Berklee College of Music
Learning from the Master

Guitar virtuoso Alex de Grassi lends some expert advice to students honing their craft.

Alex de Grassi performs during a master class/clinic.
Photo by Phil Farnsworth
 

When finger-style steel-string guitarist and Grammy nominee Alex de Grassi presided over a master class/clinic in the Berk Recital Hall, audience members sat on the edges of their seats as he doled out advice to the budding musicians on stage.

Clearly eager with anticipation and humbled by the guitar star in their midst, several students took to the stage and shared a piece of themselves: their music.

In addition to critiquing students' acoustic guitar playing, de Grassi wowed the crowd with his own brand of genius, characterized by innovative, highly orchestrated pieces.

With each student who volunteered for a critique, de Grassi found a way to communicate universal lessons in acoustic guitar playing. He helped teach students how to make their pieces more dynamic and how to strive for "economy of motion" with their fingers. While the master class had the intimacy of a private lesson, de Grassi's advice was far-reaching enough to speak to everyone in the audience.

Rick Peckham, assistant chair of the Guitar Department, spoke about the unique master class atmosphere. "In private lessons, you don't see what's going on. Here, you can look on," he said. "The idea is that everybody gets something out of it even though only one person is playing."

For example, de Grassi offered specific, yet universally relevant advice to one student, whose composition featured what de Grassi referred to as a "call-and-answer scheme": "One thing I think you could add to make the performance a little more dynamic is to experiment a little more with your right-hand position, to differentiate between the passages, the voices. I think the more you can contrast the two voices, the more interesting it will be."

De Grassi acknowledged, meanwhile, "new techniques are best learned when you work on new material," because "you learn how to play something a certain way, so you're already wired that way."

Shohei Tyoda, an eighth-semester performance major who played "Happiness Island" by Japanese acoustic guitar player Kotaro Oshio, was grateful for the feedback. "[De Grassi] opened up my mind and gave me interesting ideas," he said. "It's a different perspective from a professional."

De Grassi, whose Berklee clinic and master class was funded by C.F. Martin & Company, has made a name for himself with his unique style of orchestrated playing. Though played solo, de Grassi's music is multi-dimensional, weaving together melody, rhythm, bass, and percussion features.

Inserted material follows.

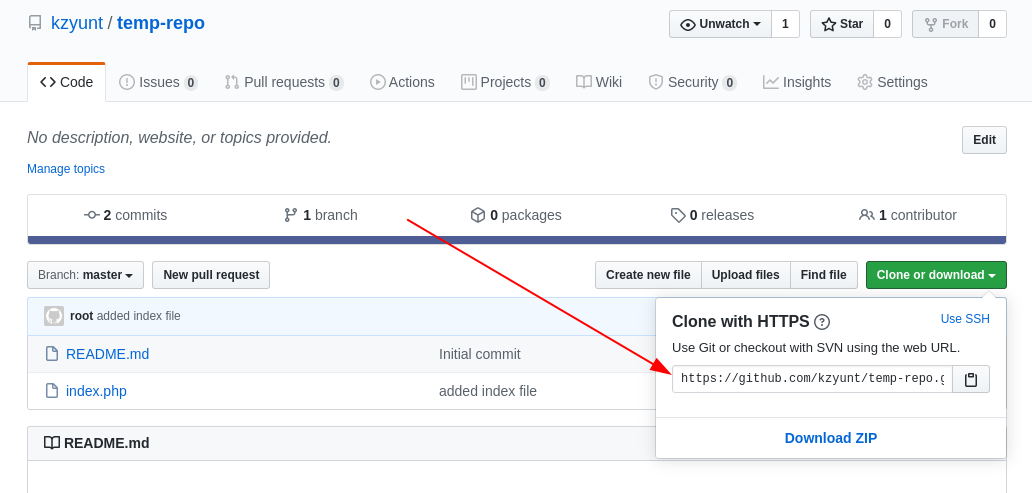Expand the Branch: master selector
Viewport: 1032px width, 493px height.
click(x=85, y=275)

Indeed, de Grassi explained how to get a full sound while playing solo guitar. "I think when you're playing solo, you really are kind of the band or the whole group, so you not only have to think about playing a melody, for example, or a bass line, but you have to keep the rhythm," he said. "And you also have to think in terms of orchestrating."

De Grassi also encouraged students to think about a "hierarchy of accents." "It sounds like a big term but I just try to think about how I play some notes really hard and I play some notes soft, so it's a whole scheme of accenting notes."

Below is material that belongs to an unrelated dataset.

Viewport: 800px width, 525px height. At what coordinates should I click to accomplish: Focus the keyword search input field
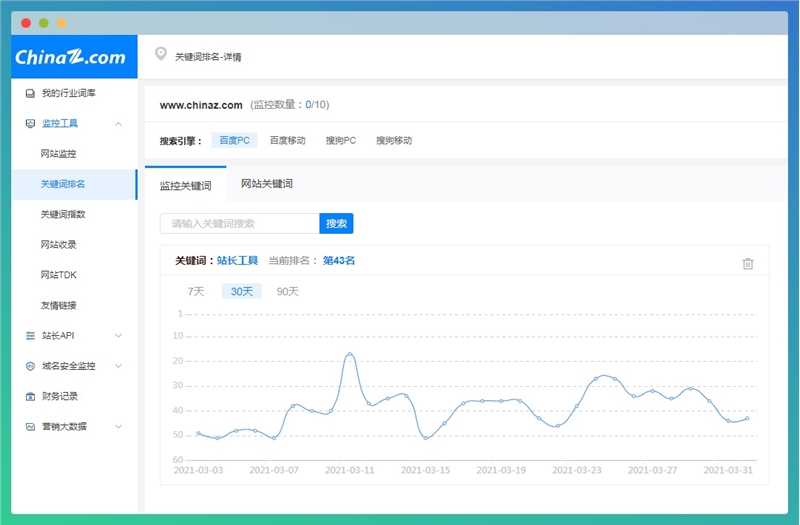coord(239,224)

He played "Cumulous Rising," which he said is a good example of "using different techniques, different textures, different colors of the guitar to really orchestrate a piece."

"There's a clear melody in this piece, but the melody is passing through a series of different timbres or sounds that are going on," he said.

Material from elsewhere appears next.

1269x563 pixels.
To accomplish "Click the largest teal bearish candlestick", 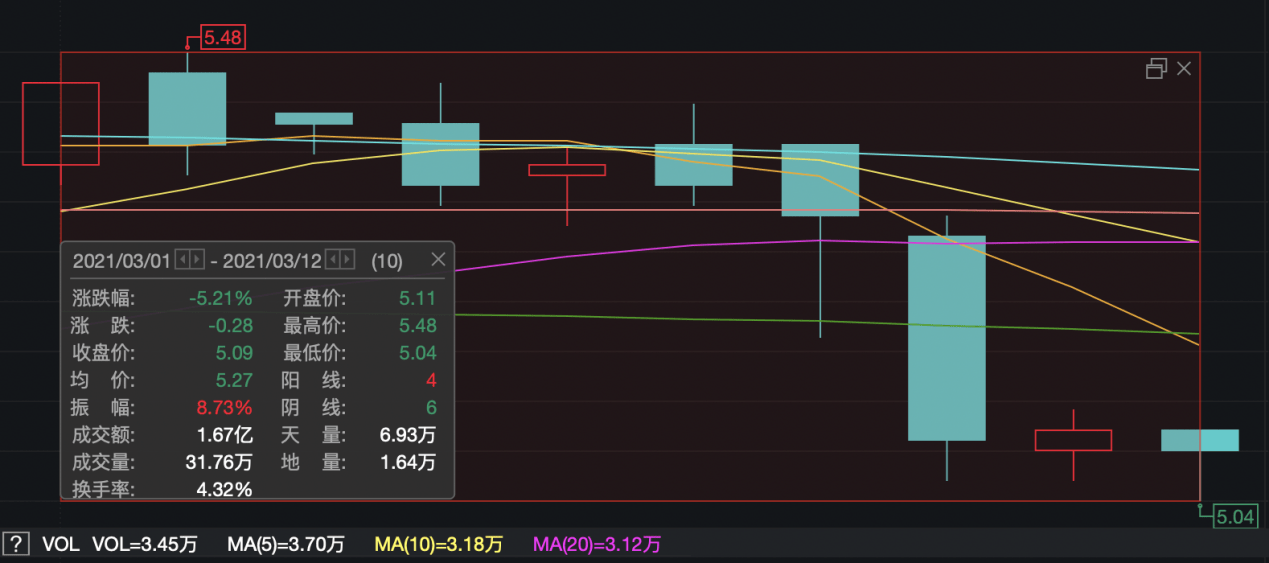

De Grassi talked about his process for developing music. "Over the years, my method of writing and arranging music is to sit down and improvise, pull in some ideas," he said. "Usually, I develop the piece on a rhythmic motif, or what I would call a rhythmic feeling. Sometimes, they're recognizable rhythms. Other times, I can't really put my finger on it and say, that is a blank rhythm. For me, it's very much working with an image or an impression or a texture, or like in the case of this piece ["Cumulous Rising"], it's part of a collection I wrote, The Water Garden, [centered around] the theme of water." It is that album for which de Grassi was nominated for a Grammy Award and an Indie Award.

Largely self-taught, de Grassi did study music some, but got a degree in geography from "the other Berkeley," he said, referring to the University of California, Berkeley.

De Grassi's first recording, Turning: Turning Back, was released in 1978, at the genesis of Windham Hill Records. Though he initially had aspirations to be a singer, he found that he had the most talent for finger-style guitar. "After a few years, I started realizing all my deficiencies as a musician. I started going back and studying a little classical, jazz piano, and I took some private composition. For me, it's always been this process of continuing to learn, to have a better understanding of what I do and what I can do."

At the clinic/master class, de Grassi mostly played on his Lowden acoustic guitar, made in Belfast, Northern Ireland. He also brought along a unique asymmetrically shaped guitar featuring sympathetic strings—a Carlson sympitar—on which he played an arrangement of Jimi Hendrix's "Angel."

Peckham said the master class/clinic was valuable for its "master/apprentice" component. It also helps toward the department's effort to broaden the range of guitar styles, including acoustic, "to give more colors of the instrument to students here and appeal to a broader diversity of students to come here," he said.

Alex de Grassi works with student Ellen Angelico during a master class/clinic.
Photo by Phil Farnsworth

Lesley Mahoney is a writer/editor in Berklee's Office of Communications.